Retaining walls are usually made of masonry, stone, brick, concrete, vinyl, steel, or wood. If I were to design from scratch, I would choose either wood or tile depending on what worked best with the overall look – they both have their pros and cons. In our old house, our fridge had a slow leak in the back, which we were unaware of for days, and needless to say our wood floors were pretty busted. I an open floor plan with wood floors in my main areas and halls, and a slate/granite pattern in my kitchen. I’m a fan of the traditional cork look, whereas my husband likes the look of wood much better, and we were able to find a style that suited both of us. Good luck!
If you are actually going to use the kitchen to cook and put it through its paces on a regular basis, wood or cork is the better option. Cork tiles and wood floor (without grooves between planks!) are much easier to keep clean. For a temporary deck, wood is the material of choice, and a poured concrete foundation is not needed. While using it to cut the planks at the stern a part inside had finally given up the ghost.

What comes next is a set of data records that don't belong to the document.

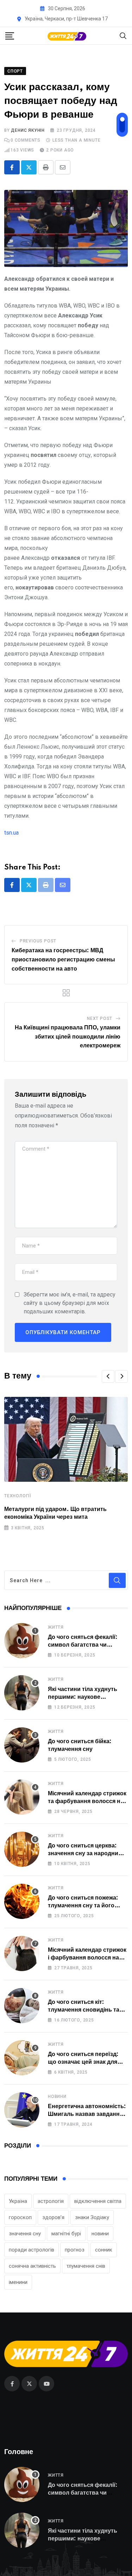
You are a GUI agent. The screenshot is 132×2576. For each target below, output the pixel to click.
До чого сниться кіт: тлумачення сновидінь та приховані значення (83, 2010)
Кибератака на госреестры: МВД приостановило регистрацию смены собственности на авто (63, 959)
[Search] (123, 35)
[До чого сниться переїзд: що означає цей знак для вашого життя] (21, 2057)
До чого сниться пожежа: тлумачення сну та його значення (83, 1906)
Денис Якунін (28, 130)
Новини (57, 2096)
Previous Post (38, 941)
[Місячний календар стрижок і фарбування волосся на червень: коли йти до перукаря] (21, 1953)
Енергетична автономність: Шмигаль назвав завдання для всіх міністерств (87, 2114)
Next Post (99, 1018)
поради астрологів (31, 2250)
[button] (108, 1376)
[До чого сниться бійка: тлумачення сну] (21, 1745)
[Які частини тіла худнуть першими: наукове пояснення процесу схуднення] (21, 1692)
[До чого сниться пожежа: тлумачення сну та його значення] (21, 1901)
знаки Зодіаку (92, 2217)
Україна (18, 2201)
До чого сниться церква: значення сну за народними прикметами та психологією (87, 1854)
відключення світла (97, 2201)
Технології (17, 1495)
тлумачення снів (86, 2266)
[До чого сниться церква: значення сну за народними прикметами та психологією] (21, 1849)
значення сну (25, 2233)
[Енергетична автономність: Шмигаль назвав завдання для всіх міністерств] (21, 2110)
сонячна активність (32, 2266)
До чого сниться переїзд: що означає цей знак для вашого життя (83, 2062)
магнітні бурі (66, 2233)
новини (100, 2233)
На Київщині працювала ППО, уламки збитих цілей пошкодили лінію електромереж (67, 1036)
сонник (103, 2250)
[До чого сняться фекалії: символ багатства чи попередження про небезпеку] (21, 1640)
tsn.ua (11, 832)
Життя (56, 1627)
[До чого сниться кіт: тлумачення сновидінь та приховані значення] (21, 2005)
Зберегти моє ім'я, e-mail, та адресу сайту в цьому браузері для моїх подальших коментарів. (69, 1303)
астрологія (51, 2201)
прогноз (74, 2250)
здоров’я (53, 2217)
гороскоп (20, 2217)
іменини (18, 2282)
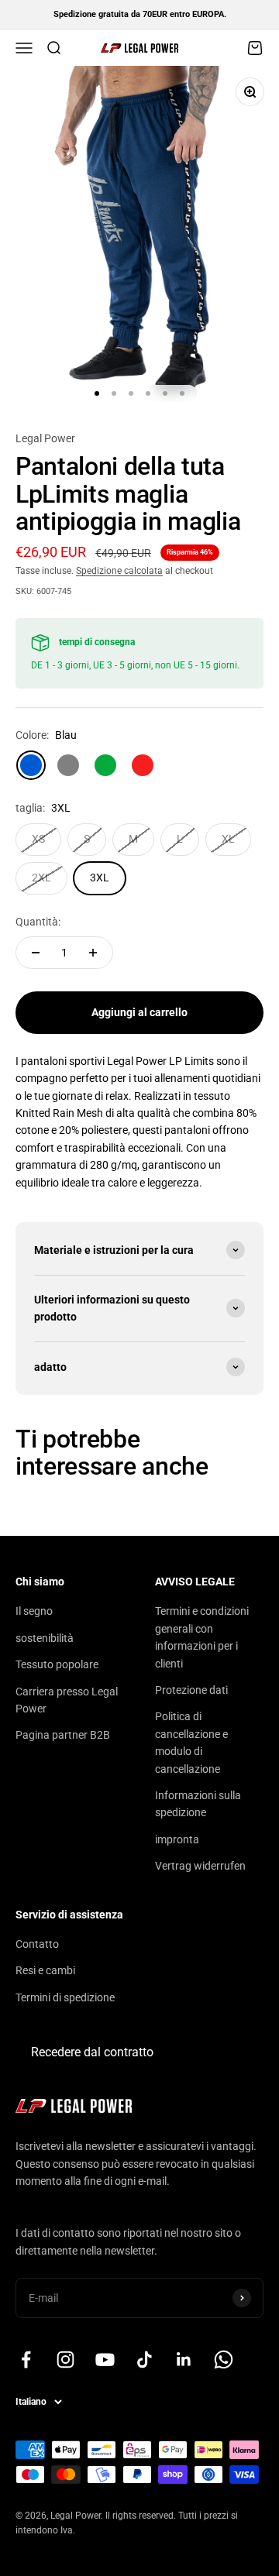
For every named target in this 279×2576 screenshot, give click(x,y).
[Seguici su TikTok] (144, 2359)
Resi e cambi (45, 1970)
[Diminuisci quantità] (35, 952)
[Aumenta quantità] (93, 952)
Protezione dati (191, 1690)
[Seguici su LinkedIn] (184, 2359)
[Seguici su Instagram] (65, 2359)
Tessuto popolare (57, 1664)
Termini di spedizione (65, 1997)
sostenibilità (45, 1638)
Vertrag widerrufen (200, 1866)
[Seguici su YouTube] (105, 2359)
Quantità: (38, 921)
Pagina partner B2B (63, 1735)
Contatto (37, 1944)
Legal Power (45, 438)
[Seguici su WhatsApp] (223, 2359)
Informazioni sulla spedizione (198, 1804)
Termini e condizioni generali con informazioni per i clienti (202, 1637)
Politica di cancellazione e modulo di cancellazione (191, 1742)
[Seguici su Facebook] (26, 2359)
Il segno (34, 1611)
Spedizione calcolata (119, 570)
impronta (177, 1839)
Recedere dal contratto (92, 2052)
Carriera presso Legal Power (67, 1700)
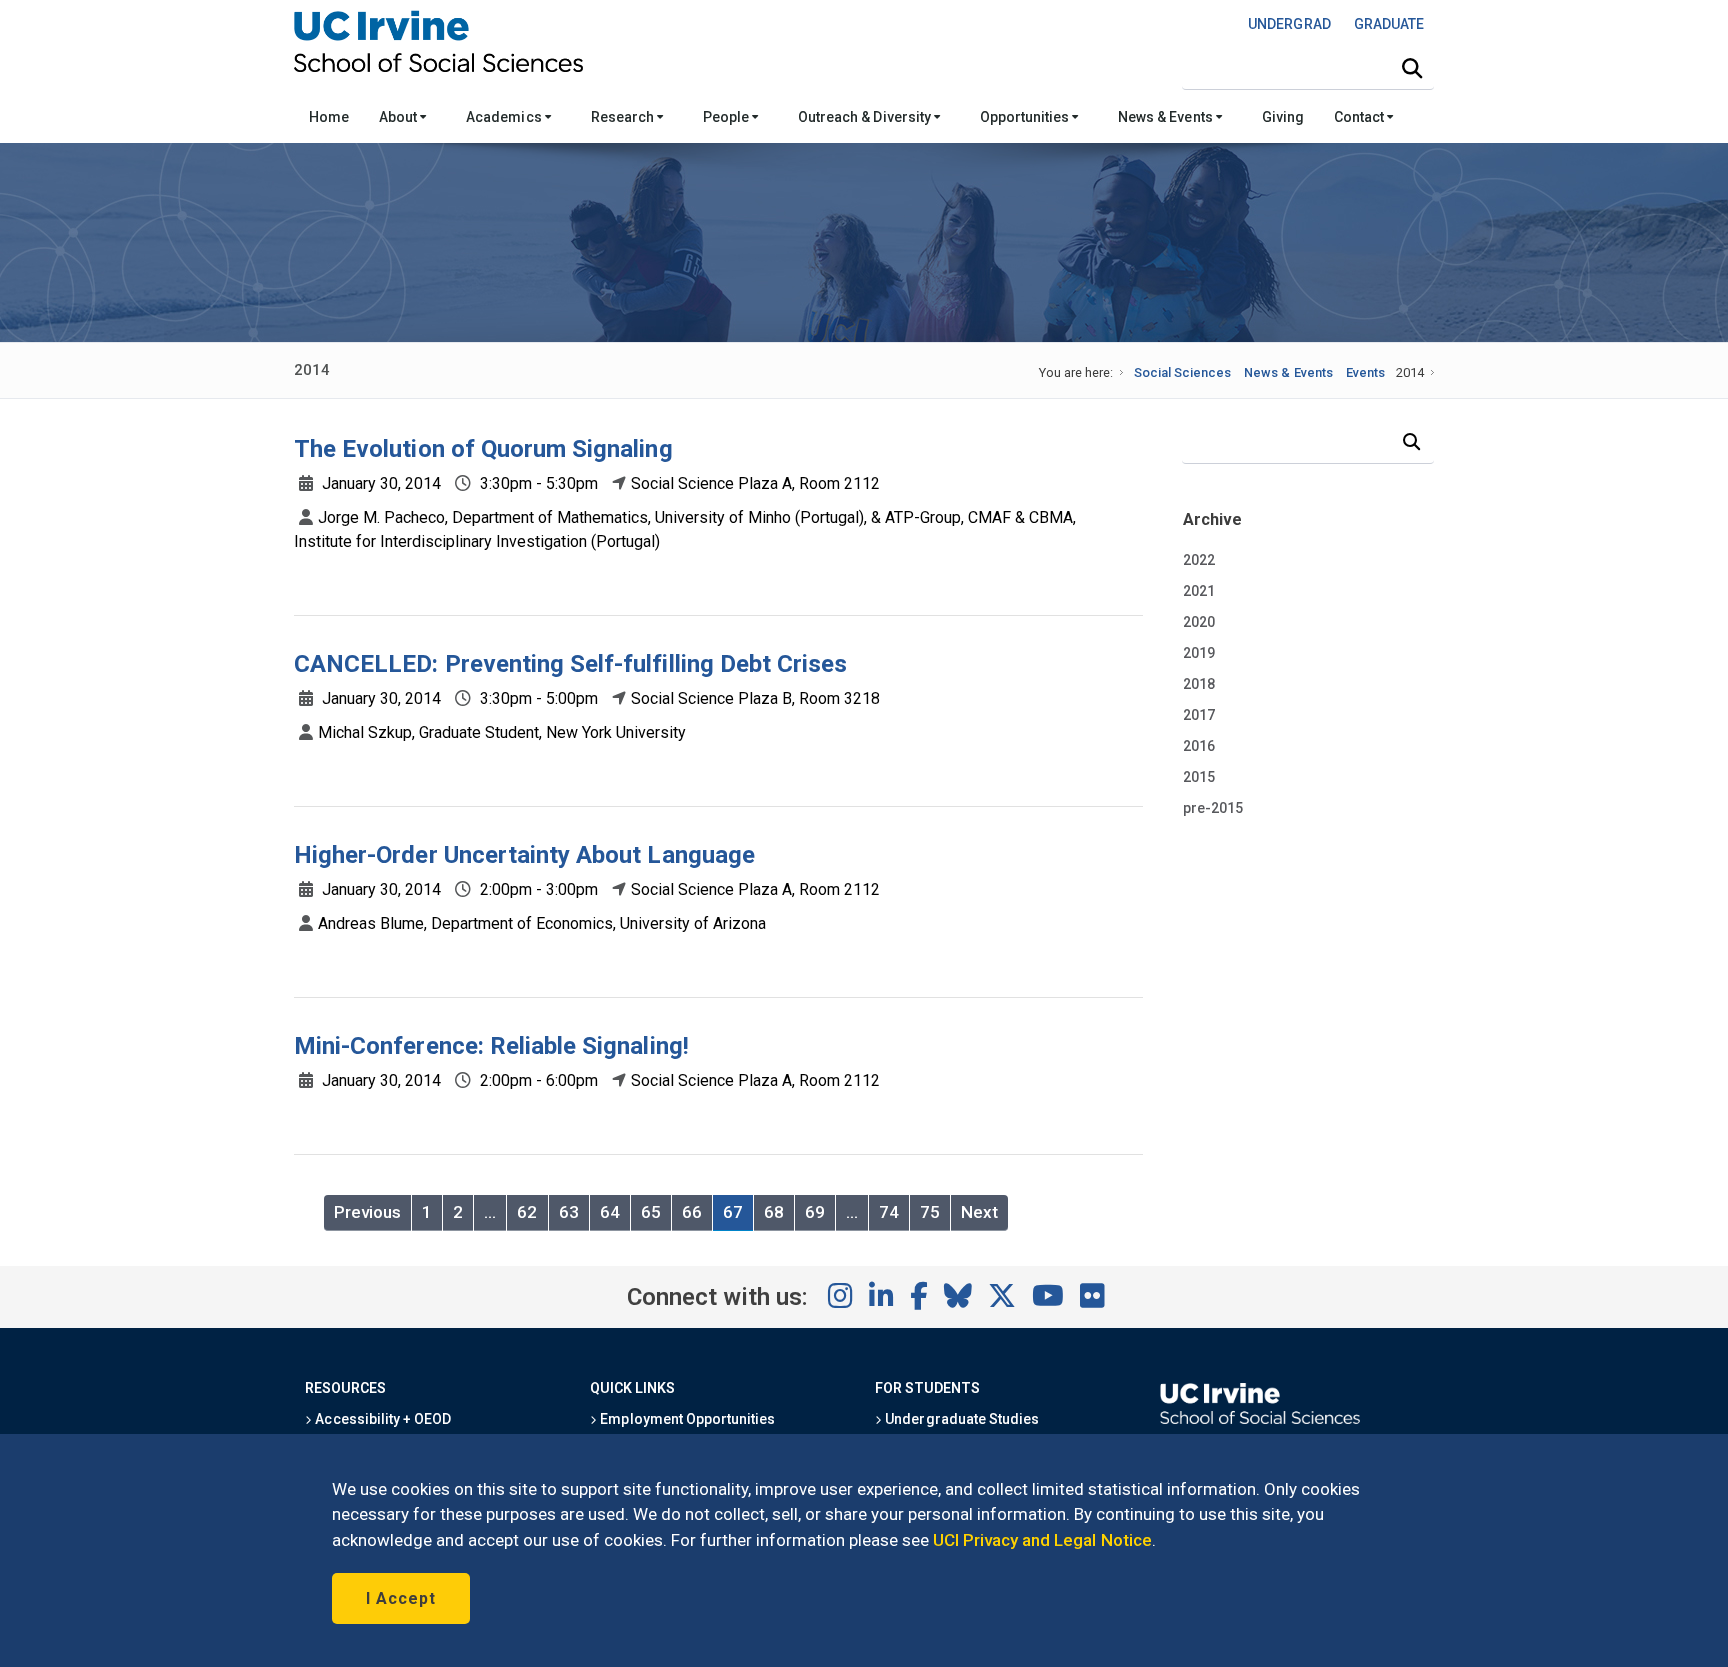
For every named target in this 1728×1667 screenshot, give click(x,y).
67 (733, 1212)
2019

We’ve actually just moved to a home with (engineered) wood in the kitchen and though the floor is in good shape elsewhere, it is not faring well in the kitchen – there is some fairly large separation in the (otherwise shiny, very traditional) planks. So each to their own, but it’s not something I typically would spec for a client – if they wanted a softer floor than tile and didn’t want rugs, I’d use cork before wood. Walls are either a plain, neutral backdrop in white, cream or ecru, or they are bright canvases of color. Windows often have exterior shutters in a contrasting shade to the building walls.
Remember to account for the thickness of the wood in your calculations, and remember that the stated dimensions are of the rough-milled size, and not the finished size. The spacing serves a secondary purpose: through the openings, it is easy to find the joists into which you must screw the planks. Once all the planks have been screwed in place, coat with a waterproofing sealer, allow to dry and enjoy!
Edit 8/15/13: In the future I would probably use knickels, like Little Green Notebook did to get the planks the tiniest bit spaced apart. If you do not own a saw, most big chain hardware stores have lumber cutting services and they will cut the wood to your desired size. According to the directions on the wood stain, give your boards several coats of stain, allowing 2 hours of dry time in between coats. Since the base was in great condition we decided it would be best to keep it & create a new wood top. We pieced together two large pieces of wood with a narrower one down the middle.